Reputation: 447
I want to find an efficient way to select all the sub-strings contained in the first group of nested parentheses from a string.
For example:
input: a d f gsds ( adsd ) adsdaa
output: ( adsd )
input: adadsa ( sadad adsads ( adsda ) dsadsa ) ( dsadsad )
output: ( sadad adsads ( adsda ) dsadsa )
intput: a ana anan anan ( adad ( sad ) sdada asdad ) ( sadad ( adasd ) asda ) sdafds ( afdasf )
output: ( adad ( sad ) sdada asdad )
Notice there could be multiple groups of nested parentheses.
One solution would be scanning the string char
by char
and keeping track of the number of opened parentheses until (decreasing the number, once we have a closing parenthesis) the counter becomes 0 again.
I am wondering if there is a simpler way to do it?

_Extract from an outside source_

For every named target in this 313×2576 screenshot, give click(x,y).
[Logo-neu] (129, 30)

Maybe with regular expressions?
Thanks
Upvotes: 2
Views: 732
Reputation: 1928
You can use pyparsing
to select all the sub-strings contained in the first group of nested parentheses from a string.
import pyparsing as pp
pattern = pp.Regex(r'.*?(?=\()') + pp.original_text_for(pp.nested_expr('(', ')'))

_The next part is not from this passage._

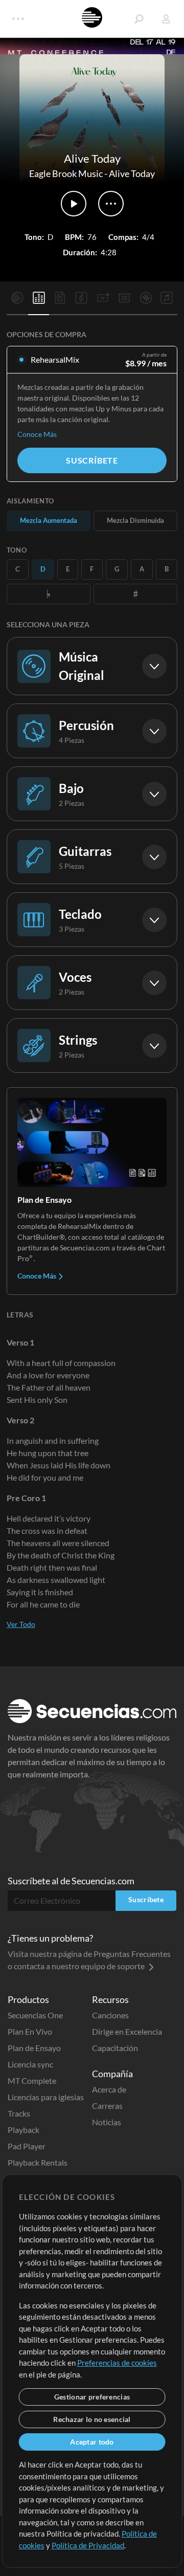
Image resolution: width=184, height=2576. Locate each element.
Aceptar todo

txt = 'a d f gsds ( adsd ) adsdaa'
result = pattern.parse_string(txt)[1]
assert result == '( adsd )'
txt = 'adadsa ( sadad adsads ( adsda ) dsadsa ) ( dsadsad )'
result = pattern.parse_string(txt)[1]
assert result == '( sadad adsads ( adsda ) dsadsa )'
txt = 'a ana anan anan ( adad ( sad ) sdada asdad ) ( sadad ( adasd ) asda ) sdafds ( afdasf )'
result = pattern.parse_string(txt)[1]
assert result == '( adad ( sad ) sdada asdad )'
* pyparsing
can be installed by pip install pyparsing
If a pair of parentheses gets broken inside ()
(for example a(b(c)
, a(b)c)
, etc), an unexpected result is obtained or IndexError
is raised. So be careful. (See: Python extract string in a phrase)
Upvotes: 1
Reputation: 1727
I wrote a little function:
def parens(s):
i=s[s.find('('):s.find(')')].count('(') #counts number of '(' until the first ')'
groups = s[s.find('('):].split(')') #splits the string at every ')'
print ')'.join(groups[:i]) +')' #joins the list with ')' using the number of counted '('
Demo:
>>> parens('a d f gsds ( adsd ) adsdaa')
( adsd )
>>> parens('adadsa ( sadad adsads ( adsda ) dsadsa ) ( dsadsad )')
( sadad adsads ( adsda ) dsadsa )
>>> parens('a ana anan anan ( adad ( sad ) sdada asdad ) ( sadad ( adasd ) asda ) sdafds ( afdasf )')
( adad ( sad ) sdada asdad )
Upvotes: 2